本发明所述无致病性木霉菌株从需要防治病害的对象物种的健康植株组织或根际土壤中分离得到,在分离时,将健康植株组织的匀浆或根际土壤与水混合振荡20~30min,静置澄清后吸取上清液。本发明所述对象物种优选包括粮食、中药材、果树及花卉苗木等,并且可根据所述无致病性木霉菌株的应用目标,对采集部位进行适当调整,如应用于根部病害防治的可以从该植物的根部和根际土壤同时分离木霉配制复合菌剂后施用于根部;应用于地上部分病害防治的可以从茎叶分离木霉配制复合菌剂后施用于茎叶。所分离的材料可以从众多产地,甚至不同季节取样,产地、取样时期越多,所分离的木霉抗病原谱越广,对生态环境的适应性越强,防病效果越稳定。本发明实施例中以从黄连须根和根际土壤中分离得到的木霉为例进行说明,但是不能仅将其认定为本发明的全部保护范围。
本发明在收集不同产地或基地的健康植株组织或根际土壤时,用自封袋分别保存,注意不要交叉污染,每个地块用五点法(四个角加中间点)收集植物组织5个混合成1个样本,根际土壤5个混合成一个样本,优选称取植物组织1~3g,用匀浆器匀浆,或根际土壤1~3g。将茎叶组织匀浆(防治该植物的茎叶病害取样部位)或根组织匀浆加根际土壤(防治该植物的根部病害取样部位)置于150ml三角瓶中,并向所述三角瓶中加无菌塑料球2个,与无菌水混合后进行恒温振荡,所述植物组织匀浆或根际土壤与无菌水的质量体积比优选为(1~3)g:(20~30)mL。本发明所述恒温振荡优选在恒温振荡器上进行,并设置温度为25℃,130~145rpm振荡20~30分钟,取出静置澄清,吸取上清液。
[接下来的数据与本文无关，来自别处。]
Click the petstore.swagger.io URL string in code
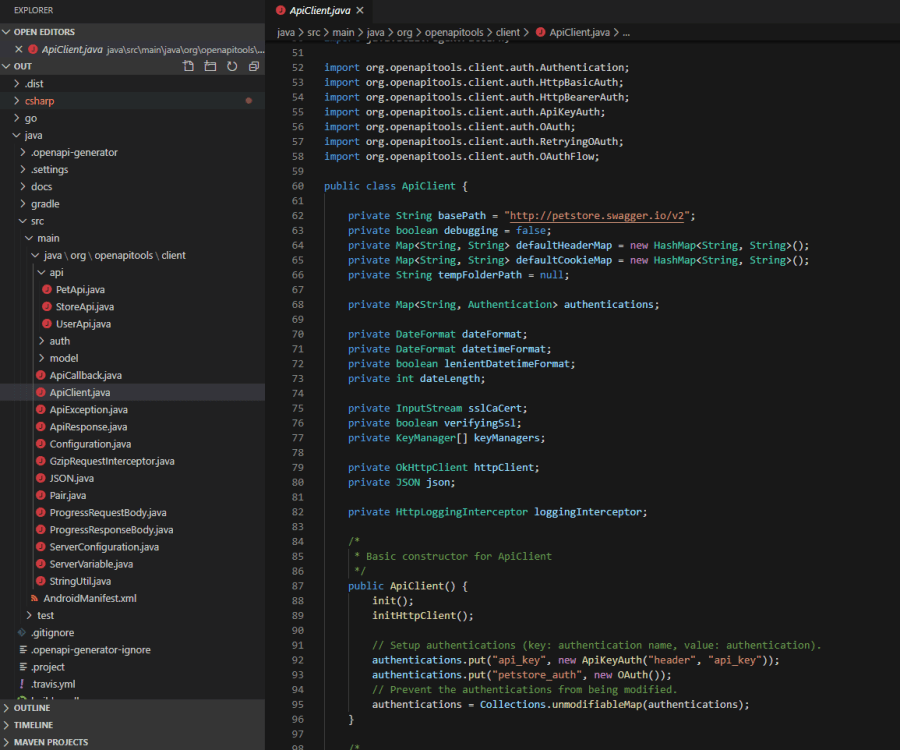coord(599,216)
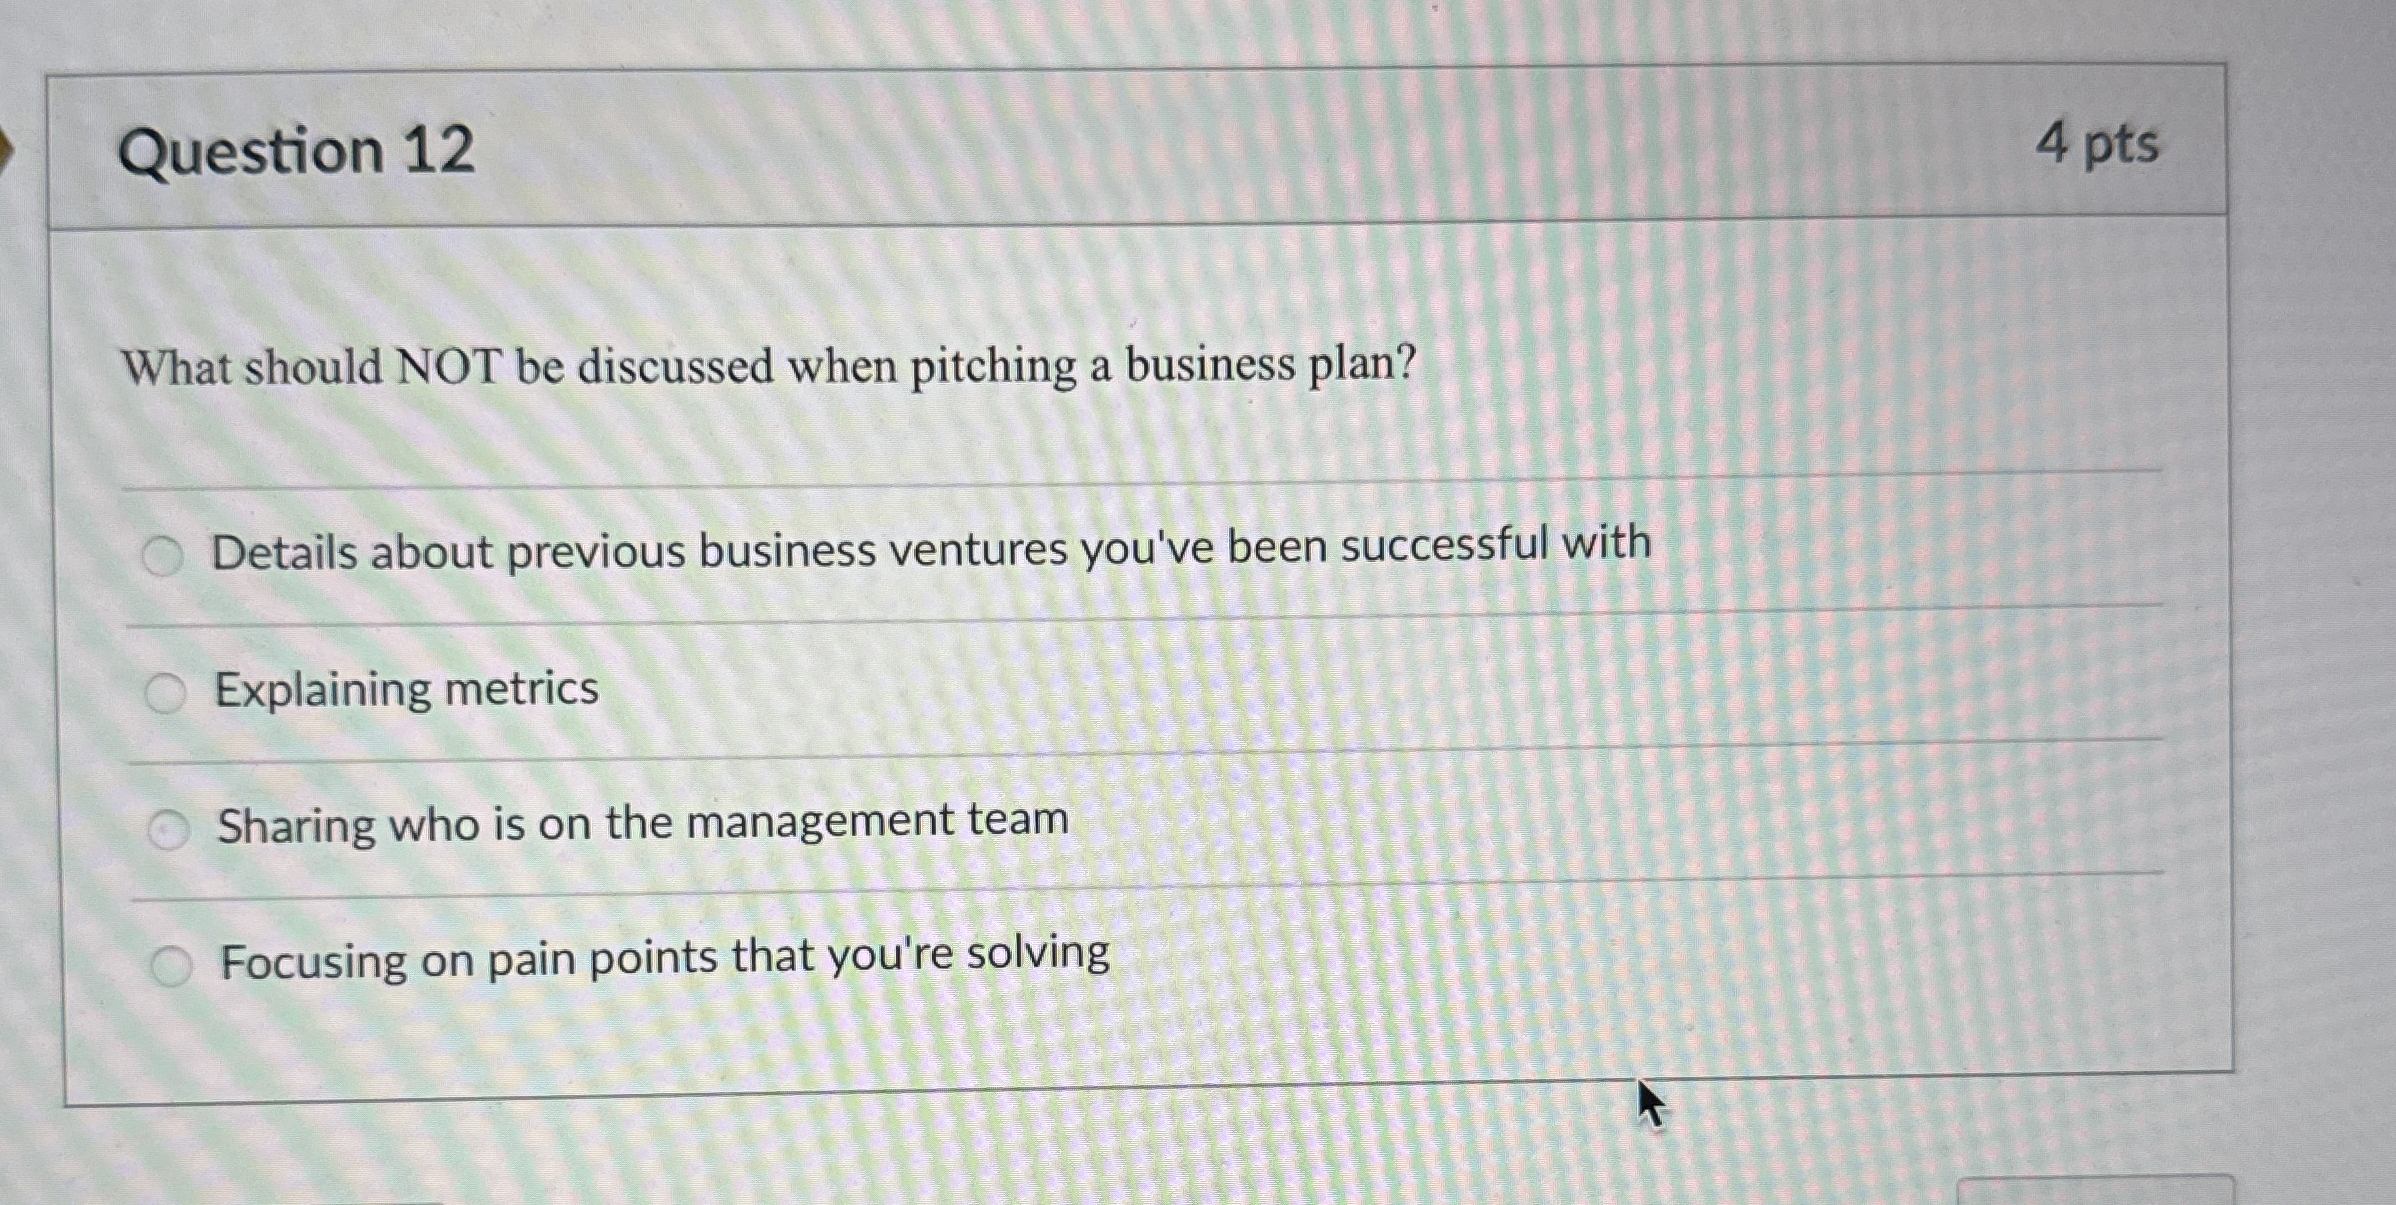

得到所述上清液后,本发明将所述上清液稀释后涂布于木霉分离培养基上,本发明优选吸取100μL所述上清液,稀释100倍后,取150~200μL涂布12cm平皿中的木霉分离培养基上,3皿/样品。本发明优选将上述平皿置于25℃,黑暗条件下培养8~10天左右,待培养基上长出菌落,置于25℃,光照1000Lx下促使木霉产孢,3~4天后,平皿上长出的绿色孢子团,挑取不同部位的孢子,分别接种于木霉分离培养基,20~25℃暗培养3~4天。
本发明优选挑取所述绿色孢子团长出的菌落边缘菌丝接种于新鲜的所述木霉分离培养基上,25℃,黑暗条件下培养,直至得到无污染纯菌种。
本发明在得到所述无污染纯菌种后,对所述无污染纯菌种进行分子鉴定,优选包括将所有分离出的菌株分别提取基因组DNA,用PCR技术扩增ITS片段,引物序列如下:
ITS1(SEQ ID NO.1):5’-TCCGTAGGTGAACCTGCGG-3’;
ITS4(SEQ ID NO.2):5’-TCCTCCGCTTATTGATATGC-3’。
扩增体系(50μL):ddH2O 20μL;PCR premix 25μL;真菌DNA模板4μL;ITS1和ITS4Primer各0.5μL。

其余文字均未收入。